One of the most attractive ways of using Dichroa ‘Blue Sapphires’ in the garden is as a companion to hydrangeas. Try mingling it with a variety that has lighter blue flowers and is lower growing, such as ‘Birgit Blue’, and a tall growing white variety. Add a large flowered hybrid clematis, planted at the base of the Dichroa, and you will have an amazing and lengthy flowering performance from them all.
Tall stemmed, large flowered campanulas are among many perennials which look good planted as a foreground to Dichroa ‘Blue Sapphires’. The large, grey-blue, bell shaped flowers of Campanula ‘Mystic Bells’ are produced for a long period as are those of the similarly shaped, deep-purple blue variety ‘Kent Belle’.
Penstemons, which flower all summer and come in a pleasing range of pink, white, wine-red and grape colourings, are also a delight to grow near Dichroa ‘Blue Sapphires’ in sunny situations.

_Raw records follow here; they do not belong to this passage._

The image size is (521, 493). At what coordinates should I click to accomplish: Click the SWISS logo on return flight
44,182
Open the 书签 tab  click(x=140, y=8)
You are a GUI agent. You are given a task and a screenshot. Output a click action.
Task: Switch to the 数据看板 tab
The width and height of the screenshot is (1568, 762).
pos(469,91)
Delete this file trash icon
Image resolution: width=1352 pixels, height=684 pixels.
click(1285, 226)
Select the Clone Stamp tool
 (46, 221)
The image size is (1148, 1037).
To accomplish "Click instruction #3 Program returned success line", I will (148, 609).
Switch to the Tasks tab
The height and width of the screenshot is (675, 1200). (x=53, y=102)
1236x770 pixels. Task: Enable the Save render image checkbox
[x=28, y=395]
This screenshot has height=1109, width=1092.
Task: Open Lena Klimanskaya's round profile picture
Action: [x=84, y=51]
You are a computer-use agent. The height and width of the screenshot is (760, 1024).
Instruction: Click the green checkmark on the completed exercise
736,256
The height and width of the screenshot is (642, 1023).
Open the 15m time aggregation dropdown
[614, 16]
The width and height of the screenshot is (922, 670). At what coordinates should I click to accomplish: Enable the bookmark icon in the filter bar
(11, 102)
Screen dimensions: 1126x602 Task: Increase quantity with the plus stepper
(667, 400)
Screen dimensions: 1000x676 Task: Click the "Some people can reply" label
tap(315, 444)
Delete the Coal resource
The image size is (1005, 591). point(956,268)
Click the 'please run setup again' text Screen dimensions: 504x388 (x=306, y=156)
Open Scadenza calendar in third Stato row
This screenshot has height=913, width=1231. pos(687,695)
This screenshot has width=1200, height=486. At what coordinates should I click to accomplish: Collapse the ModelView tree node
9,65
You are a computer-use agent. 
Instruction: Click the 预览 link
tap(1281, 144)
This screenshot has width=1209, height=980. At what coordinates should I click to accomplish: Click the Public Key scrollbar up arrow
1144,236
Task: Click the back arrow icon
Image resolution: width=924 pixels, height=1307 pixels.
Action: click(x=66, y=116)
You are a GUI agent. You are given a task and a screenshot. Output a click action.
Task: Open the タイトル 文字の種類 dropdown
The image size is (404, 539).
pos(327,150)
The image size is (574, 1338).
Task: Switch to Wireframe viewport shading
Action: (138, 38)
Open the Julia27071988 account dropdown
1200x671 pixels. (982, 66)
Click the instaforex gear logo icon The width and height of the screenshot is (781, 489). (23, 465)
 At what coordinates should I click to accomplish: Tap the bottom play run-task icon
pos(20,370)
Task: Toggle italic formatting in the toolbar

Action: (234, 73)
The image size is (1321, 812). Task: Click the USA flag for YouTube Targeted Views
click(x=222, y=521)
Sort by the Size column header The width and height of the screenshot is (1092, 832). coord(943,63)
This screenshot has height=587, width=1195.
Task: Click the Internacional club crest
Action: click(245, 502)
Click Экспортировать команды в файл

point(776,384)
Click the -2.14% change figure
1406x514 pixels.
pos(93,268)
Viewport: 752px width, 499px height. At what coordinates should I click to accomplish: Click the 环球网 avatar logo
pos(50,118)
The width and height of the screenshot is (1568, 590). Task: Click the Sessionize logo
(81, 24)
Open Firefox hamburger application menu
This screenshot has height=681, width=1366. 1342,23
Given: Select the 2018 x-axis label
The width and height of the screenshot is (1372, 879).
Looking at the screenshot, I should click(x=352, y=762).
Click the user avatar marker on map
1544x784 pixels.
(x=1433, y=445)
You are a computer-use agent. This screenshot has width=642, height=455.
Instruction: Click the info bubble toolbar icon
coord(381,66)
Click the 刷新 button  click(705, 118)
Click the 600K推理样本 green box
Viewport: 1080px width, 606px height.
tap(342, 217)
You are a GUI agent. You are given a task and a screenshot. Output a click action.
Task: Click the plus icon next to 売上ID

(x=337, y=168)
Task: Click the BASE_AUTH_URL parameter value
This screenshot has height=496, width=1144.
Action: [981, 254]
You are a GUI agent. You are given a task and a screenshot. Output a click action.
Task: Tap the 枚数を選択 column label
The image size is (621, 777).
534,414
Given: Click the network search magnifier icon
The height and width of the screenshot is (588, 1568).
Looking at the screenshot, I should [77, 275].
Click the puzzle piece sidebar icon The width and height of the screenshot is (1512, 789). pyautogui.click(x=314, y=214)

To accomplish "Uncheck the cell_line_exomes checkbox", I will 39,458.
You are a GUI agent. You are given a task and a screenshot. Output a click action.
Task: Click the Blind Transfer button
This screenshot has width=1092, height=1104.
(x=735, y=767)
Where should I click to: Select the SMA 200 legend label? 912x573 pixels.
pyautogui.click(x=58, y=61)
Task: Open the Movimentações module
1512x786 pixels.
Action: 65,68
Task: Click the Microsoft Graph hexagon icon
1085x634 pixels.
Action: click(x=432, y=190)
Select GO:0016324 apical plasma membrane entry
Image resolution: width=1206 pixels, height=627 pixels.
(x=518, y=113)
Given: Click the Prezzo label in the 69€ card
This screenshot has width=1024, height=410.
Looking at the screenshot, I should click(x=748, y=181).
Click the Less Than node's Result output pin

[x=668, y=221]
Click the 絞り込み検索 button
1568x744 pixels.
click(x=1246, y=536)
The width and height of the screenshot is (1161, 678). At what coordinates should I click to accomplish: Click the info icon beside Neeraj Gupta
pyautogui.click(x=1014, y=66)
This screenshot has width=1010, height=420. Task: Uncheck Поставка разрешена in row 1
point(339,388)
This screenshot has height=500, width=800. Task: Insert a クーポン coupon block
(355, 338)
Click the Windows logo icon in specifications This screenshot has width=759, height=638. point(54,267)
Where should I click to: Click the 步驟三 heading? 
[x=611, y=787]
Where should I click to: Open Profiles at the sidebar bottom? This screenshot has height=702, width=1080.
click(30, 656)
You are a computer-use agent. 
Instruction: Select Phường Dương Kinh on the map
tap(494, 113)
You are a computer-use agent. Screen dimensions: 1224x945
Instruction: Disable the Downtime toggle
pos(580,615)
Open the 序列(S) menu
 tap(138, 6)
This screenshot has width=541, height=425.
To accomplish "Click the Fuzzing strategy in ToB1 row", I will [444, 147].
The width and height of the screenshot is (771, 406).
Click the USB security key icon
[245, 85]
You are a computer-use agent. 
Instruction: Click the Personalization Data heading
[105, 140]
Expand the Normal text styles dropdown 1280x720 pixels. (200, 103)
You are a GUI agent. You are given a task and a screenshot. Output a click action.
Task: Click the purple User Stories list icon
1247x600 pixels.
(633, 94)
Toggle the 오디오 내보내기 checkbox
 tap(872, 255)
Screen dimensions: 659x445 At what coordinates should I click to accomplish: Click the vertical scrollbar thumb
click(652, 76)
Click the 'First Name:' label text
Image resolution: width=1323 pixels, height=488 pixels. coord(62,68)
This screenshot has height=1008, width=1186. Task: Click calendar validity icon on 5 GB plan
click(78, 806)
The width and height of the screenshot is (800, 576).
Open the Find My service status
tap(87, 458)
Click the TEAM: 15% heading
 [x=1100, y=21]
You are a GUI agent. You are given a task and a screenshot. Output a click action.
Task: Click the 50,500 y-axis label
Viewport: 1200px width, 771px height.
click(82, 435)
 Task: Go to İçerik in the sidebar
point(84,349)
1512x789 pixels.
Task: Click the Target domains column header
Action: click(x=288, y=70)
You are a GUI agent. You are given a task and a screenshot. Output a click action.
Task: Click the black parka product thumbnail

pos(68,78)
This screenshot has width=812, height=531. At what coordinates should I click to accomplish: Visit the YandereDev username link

In lightly shaded areas, the bold foliage of native renga renga, Arthropodium cirratum ‘Matapouri Bay’, looks good with Dichroa foliage and flowers, especially in early summer when the renga renga produces its bounty of long stemmed cream flowers.
There are some exciting new perennials to try in such a situation too. The yellow foliaged, blue flowered Centaurea ‘Gold Bullion’ can be used as a striking ground cover, as can the new, cold hardy, cranesbill Geranium ‘Rozanne’ which is smothered in gorgeous blue flowers over summer and into autumn. Upright, taller growing perennials to contemplate for dramatic flowering performances and appearance include the new Hammett Dahlia varieties ‘Scarlet Fern’, with divided, mahogany coloured foliage and single, scarlet flowers, and ‘Knock Out’, with gold flowers made all the more dramatic by the dark coloured foliage.
The old fashioned shrub rose ‘Mutabilis’, which flowers all summer and autumn in most gardens, even into winter in mild climates, is even more appealing when grown beside Dichroa ‘Blue Sapphires’. This rose has small, butterfly-like flowers with an amazing colour range of pink, yellow, apricot and red. The colour alters as the flowers age.
Add the light blue, large shrub or small climber (it can be grown either way) Plumbago ‘Royal Cape’ to the group, preferably in the background, and there’s pleasure from their flowers all summer and autumn.